Ficou entusiasta dos mutirões.
As coisas deram tão certo que nós ampliamos as ações.
Fizemos, só na região de Campo Limpo em parceria com a Supervisão de Assistência Social, 300 escadarias/vielas, quase 50 praças, centenas de guias e sarjetas. E mais e mais.
Mutirões de asfaltamento de rua foram muitos.
Lembro do Jardim Rosana que tinha 22 ruas de terra, em 3 finais de semana asfaltamos todas, com a participação de cerca de 3 mil moradores trabalhando.
O líder comunitário lá era o “Prefeitinho”, que ajudou muito a organizar o povo para participar.
Muitos bairros foram asfaltados na região de Campo Limpo com os mutirões populares, como o Jardim Capela, entre outros.
O Prefeito Mário Covas então adotou esses mutirões em sua gestão, e levou para toda Cidade. Lembro do Jardim Castelo no Cangaiba, em ruas do Itaim Paulista e muitos outros.
Depois, fizemos um mutirão de construção de casas no Conjunto Habitacional dos Adventistas, onde o povo construiu 1000 casas em mutirão.

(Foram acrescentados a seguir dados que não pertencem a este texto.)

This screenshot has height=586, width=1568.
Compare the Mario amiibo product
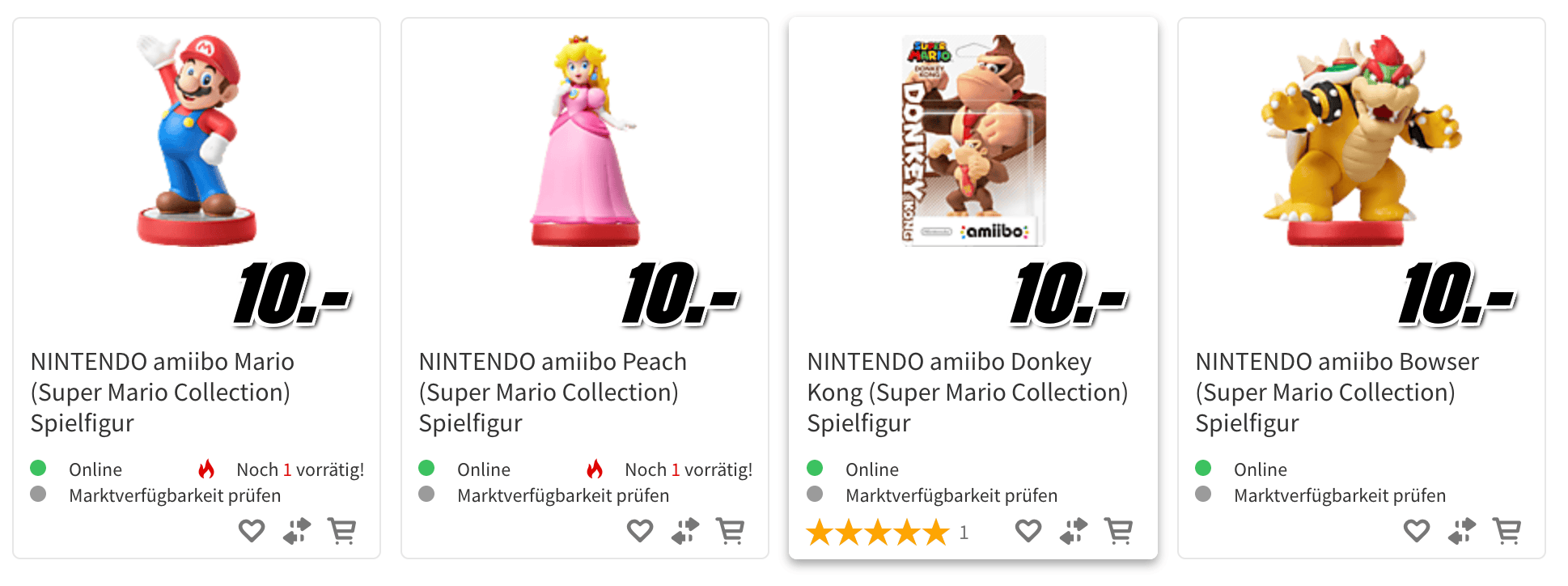coord(297,531)
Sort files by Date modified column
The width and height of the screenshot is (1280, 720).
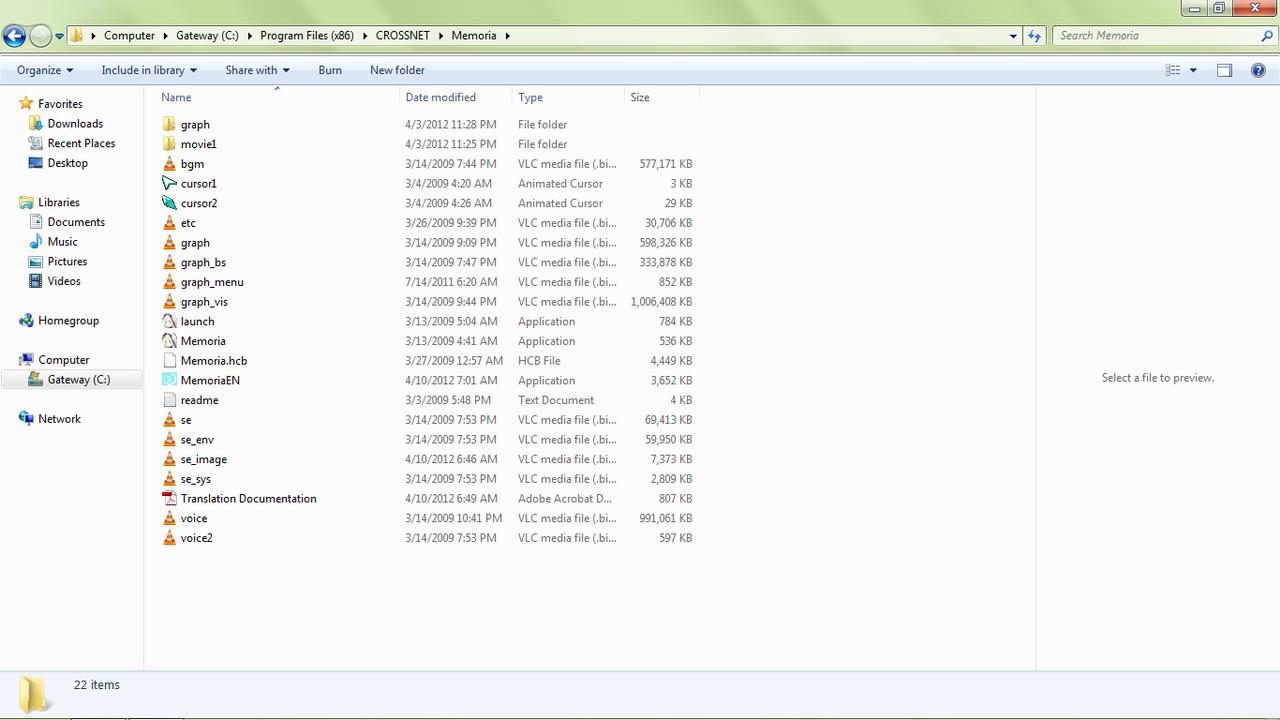(x=440, y=97)
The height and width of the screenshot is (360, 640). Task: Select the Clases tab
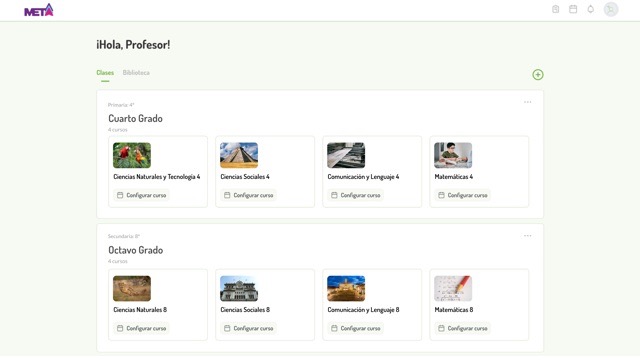coord(105,73)
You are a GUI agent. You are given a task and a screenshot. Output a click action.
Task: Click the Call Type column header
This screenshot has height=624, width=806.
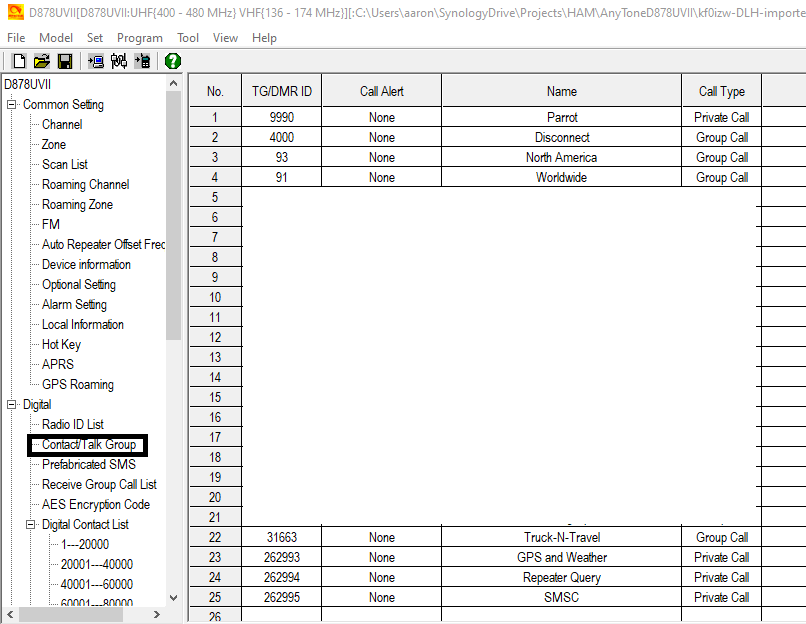pos(721,92)
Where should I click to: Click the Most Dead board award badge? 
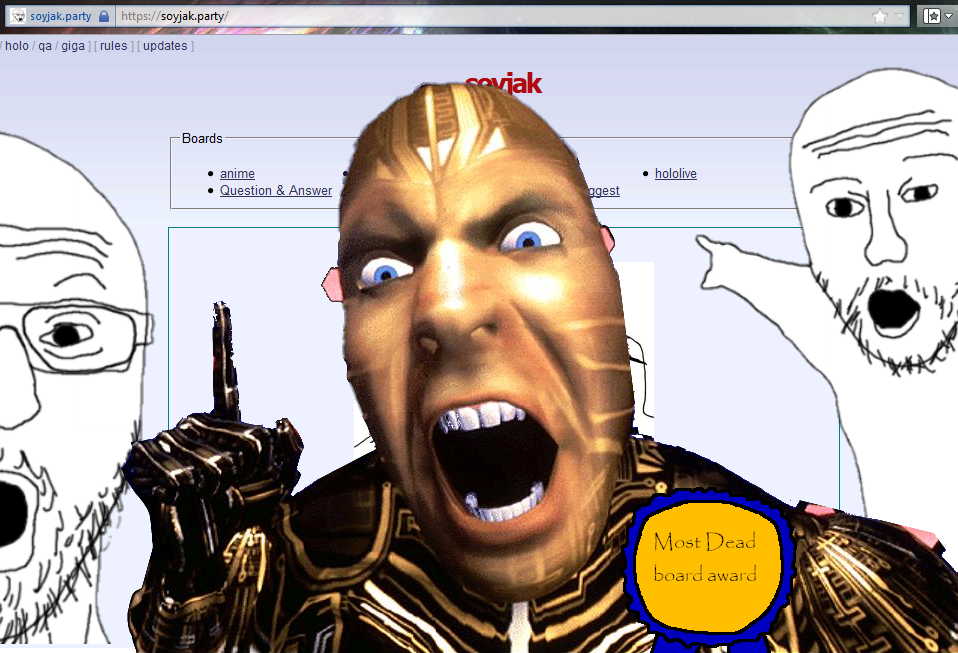[x=704, y=560]
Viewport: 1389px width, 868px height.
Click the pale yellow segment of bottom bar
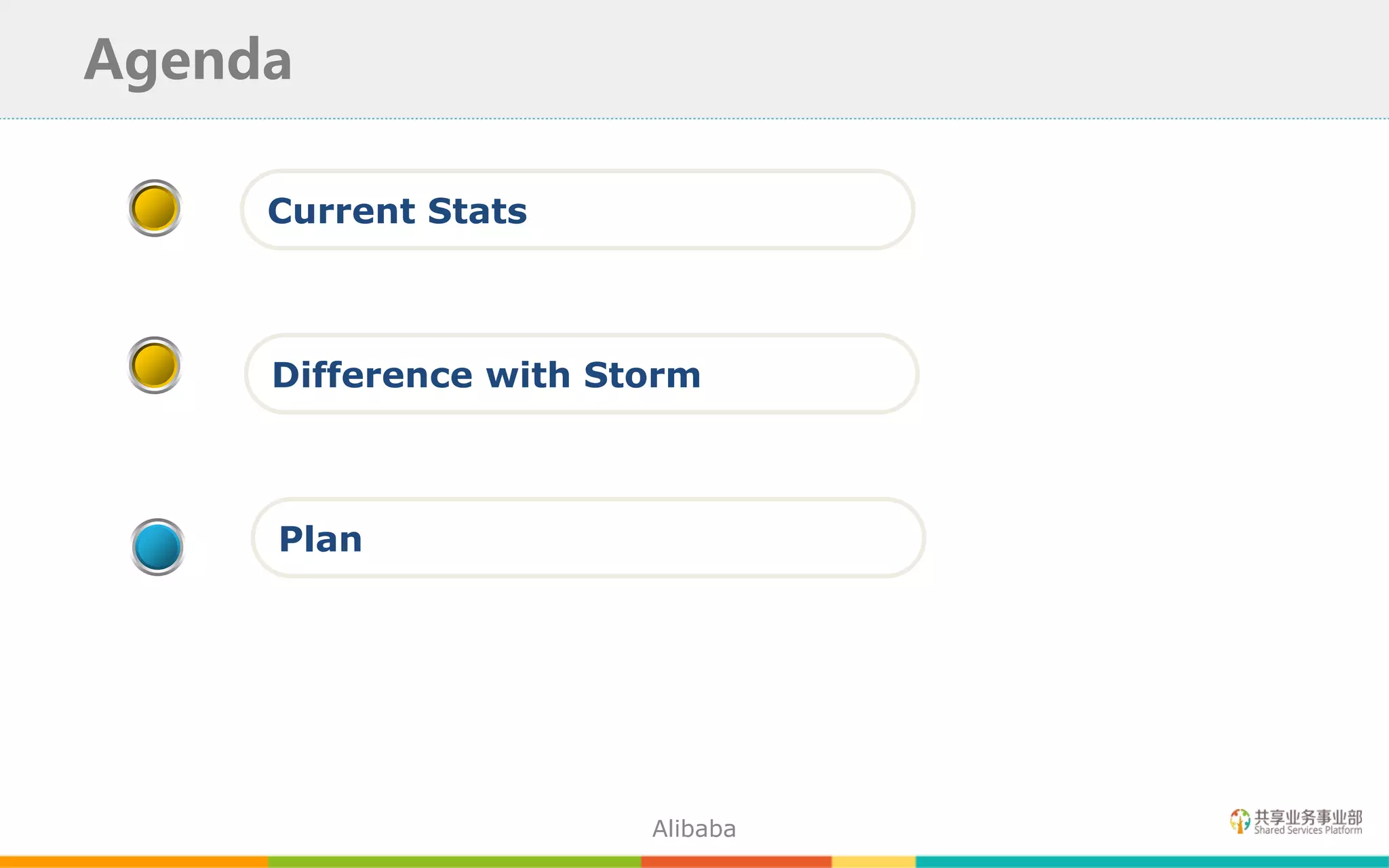coord(874,862)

Com a entrada do Prefeito Jânio Quadros (1986), ele acaba com os mutirões, e as obras foram entregues para as empreiteiras.
Mas, Mário Covas, eleito Governador em 1994, levou os mutirões para o CDHU, que construiu vários conjuntos de casas com a participação popular.
O pioneiro, foi Elgito Boaventura, com sua Frente Paulista de Habitação, que construiu cerca de 40 mil casas em mutirão.
Erundina como Prefeita, retomou os mutirões de casas na Capital.
Nós hoje, visitando vários bairros em São Paulo, nos deparamos com obras feitas pelos mutirões populares que nós começamos em 1983, como por exemplo a enorme escadaria do Parque Arariba, que é vista da Av. Caldeira Filho, ou a Praça das Notas Musicais na região de Guarapiranga.
Para se ter uma ideia, uma viela feita por empreiteiras custava 2 milhões e pelo mutirão, 300 mil.
De 1997 a 2000, eu fui Secretário de Saúde de Diadema, e lá também organizamos mutirões populares para as Unidades de Saúde. Reformamos as 23 UBS da cidade com os mutirões a um custo baixíssimo e alta participação do povo.
Foi um sucesso.
Numa época difícil, saindo da ditadura militar, com carências enormes da população, poucos recursos públicos, inflação altíssima, os mutirões populares foram um recurso exitoso, tanto para atender as justas demandas, como para organizar a participação popular nos governos.